Título: Enfim, o Protocolo de Kyoto
Autor: Cristina Amorim
Fonte: O Estado de São Paulo, 13/02/2005, Vida&, p. A14

Esta semana é histórica: na quarta-feira entra em vigor o tratado internacional para tentar reverter o aquecimento global

Na quarta-feira, entra em vigor um dos tratados internacionais mais debatidos nas últimas décadas, o Protocolo de Kyoto. Primeiramente anunciado como divisor de águas na luta contra as mudanças climáticas provocadas pela ação humana, ele sofreu o desgaste de sete anos de debate, a ausência do maior poluidor do mundo - os Estados Unidos - e sua quase derrocada, evitada no ano passado pela ratificação de uma Rússia pressionada pela União Européia. O protocolo é o primeiro tratado global sobre ambiente que tem o poder legal de estabelecer um limite diferenciado para a emissão de gases-estufa por países industrializados. É um documento político com esqueleto científico, mas os cientistas dizem que o efeito obtido pela redução total é insuficiente para estabilizar o clima.

O que Kyoto vai reduzir?

Seis gases: dióxido de carbono, proveniente da queima de combustíveis fósseis; metano, gerado na agricultura, pecuária e em aterros sanitários; óxido nitroso, decorrente de veículos; e hidrofluorocarbonos, perfluorocarbonos e hexafluoretos de enxofre, resultado de outros processos industriais.

Como surgiu?

Em 1997, em Kyoto, no Japão, foi negociado um acréscimo à Convenção-Quadro da Organização das Nações Unidas (ONU) sobre Mudança do Clima para impedir a interferência perigosa da ação do homem. O protocolo só poderia entrar em vigor quando fosse ratificado (validado como lei) por pelo menos 55 nações, incluindo os países industrializados que respondiam por 55% das emissões de carbono em 1990.

Nas primeiras discussões, cada país encarava a si como um caso especial e assim nasceu a idéia de responsabilidades iguais, porém diferenciadas. A primeira diferença foi feita entre os países industrializados - que se beneficiaram por mais tempo da Revolução Industrial e poluíram mais, como nações européias, os EUA e o Japão - e aqueles em desenvolvimento.

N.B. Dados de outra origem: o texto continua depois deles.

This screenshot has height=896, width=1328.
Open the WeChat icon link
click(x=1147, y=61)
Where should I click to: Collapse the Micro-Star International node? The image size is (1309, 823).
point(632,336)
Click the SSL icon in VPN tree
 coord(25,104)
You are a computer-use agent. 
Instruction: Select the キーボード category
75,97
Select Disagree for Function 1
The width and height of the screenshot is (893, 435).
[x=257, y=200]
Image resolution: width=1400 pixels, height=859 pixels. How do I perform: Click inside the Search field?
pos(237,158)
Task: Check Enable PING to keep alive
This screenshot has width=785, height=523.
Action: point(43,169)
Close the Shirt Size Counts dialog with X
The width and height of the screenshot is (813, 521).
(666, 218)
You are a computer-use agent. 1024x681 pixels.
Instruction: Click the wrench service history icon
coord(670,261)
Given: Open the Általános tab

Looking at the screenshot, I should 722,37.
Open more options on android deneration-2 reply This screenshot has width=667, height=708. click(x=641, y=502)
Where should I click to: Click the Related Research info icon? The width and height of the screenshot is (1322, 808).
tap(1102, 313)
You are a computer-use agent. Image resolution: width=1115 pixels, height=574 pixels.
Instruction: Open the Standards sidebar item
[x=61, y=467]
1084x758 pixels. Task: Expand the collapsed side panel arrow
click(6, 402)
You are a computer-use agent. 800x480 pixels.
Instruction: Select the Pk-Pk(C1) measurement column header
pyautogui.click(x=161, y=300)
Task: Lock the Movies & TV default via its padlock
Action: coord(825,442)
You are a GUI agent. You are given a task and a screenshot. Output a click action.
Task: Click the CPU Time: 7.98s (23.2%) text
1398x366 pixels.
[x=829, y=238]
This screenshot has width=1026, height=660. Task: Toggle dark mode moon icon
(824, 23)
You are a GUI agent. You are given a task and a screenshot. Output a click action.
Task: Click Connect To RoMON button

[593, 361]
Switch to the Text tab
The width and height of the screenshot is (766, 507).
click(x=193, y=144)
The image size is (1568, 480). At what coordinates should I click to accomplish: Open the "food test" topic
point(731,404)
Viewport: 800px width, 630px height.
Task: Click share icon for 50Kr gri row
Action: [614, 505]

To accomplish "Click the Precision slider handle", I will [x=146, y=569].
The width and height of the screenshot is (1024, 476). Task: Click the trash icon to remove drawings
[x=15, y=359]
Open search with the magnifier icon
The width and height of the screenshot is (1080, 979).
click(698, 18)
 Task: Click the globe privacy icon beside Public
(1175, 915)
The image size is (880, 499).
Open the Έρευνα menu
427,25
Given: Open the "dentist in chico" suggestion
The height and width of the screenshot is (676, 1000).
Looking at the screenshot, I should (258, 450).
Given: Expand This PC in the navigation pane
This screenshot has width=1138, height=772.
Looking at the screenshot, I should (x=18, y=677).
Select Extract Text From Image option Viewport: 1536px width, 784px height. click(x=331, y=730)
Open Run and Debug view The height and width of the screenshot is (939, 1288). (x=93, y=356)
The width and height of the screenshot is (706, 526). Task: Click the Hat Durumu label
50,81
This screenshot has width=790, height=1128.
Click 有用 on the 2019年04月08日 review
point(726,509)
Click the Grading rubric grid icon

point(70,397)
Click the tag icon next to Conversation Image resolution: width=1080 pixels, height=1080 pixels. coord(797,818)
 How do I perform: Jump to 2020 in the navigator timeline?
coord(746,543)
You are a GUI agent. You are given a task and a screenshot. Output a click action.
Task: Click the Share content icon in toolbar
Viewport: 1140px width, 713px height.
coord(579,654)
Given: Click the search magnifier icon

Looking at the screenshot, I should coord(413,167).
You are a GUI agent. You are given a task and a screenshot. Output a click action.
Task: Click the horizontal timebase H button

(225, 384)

Os países industrializados formam o Anexo I e possuem metas a serem cumpridas entre 2008 e 2012. As nações em desenvolvimento participantes do protocolo, como o Brasil, estão no Anexo II. Sua responsabilidade será discutida durante o primeiro período do acordo e implementada a partir de 2013. Algumas nações antes comunistas, chamadas "países em transição", escolheram outra data por causa do colapso econômico provocado pelo fim do regime.

Como funcionam as metas?

As medições são geralmente feitas a partir de 1990. Cada país tem de informar anualmente ao secretariado da convenção quais são as emissões e como caminha seu plano. Há anomalias, como uma meta única de 8%, em relação aos níveis de 1990, para a União Européia, pois alguns países tinham economias mais avançadas do que outros - o que não anula os objetivos de cada nação separadamente.

Quais são os instrumentos?

Além das medidas tomadas domesticamente, existem outras formas. As duas primeiras envolvem trabalhar com outros países para reduzir suas emissões. O raciocínio por trás disso é que a atmosfera não se importa em que país essas reduções se originam.

Uma das ferramentas é a adoção de um método limpo de produzir eletricidade, como energia solar, num país em desenvolvimento como alternativa a um método que gere dióxido de carbono. No caso, o país desenvolvido reivindica todo o crédito pelo carbono. Outro método é o comércio de carbono, que beneficia países em desenvolvimento e ex-comunistas.

Pode-se exigir cumprimento?

Como um tratado legal, há penalidades. Os governos que não atingirem sua meta terão de comparecer perante uma conferência das partes e prestar contas. Vistos como descuidados, podem ser excluídos dos acordos comerciais ligados ao protocolo. Outra penalidade é assumir uma meta multiplicada por 1,3 no segundo período.

Realmente vai funcionar?

A primeira grande questão é o futuro sem os EUA. Mesmo que todas as metas sejam atingidas, a redução será inferior à taxa necessária, dizem os cientistas. Mas Kyoto sempre esperou ser apenas um primeiro passo. Oferece um plano e um método para reduções posteriores.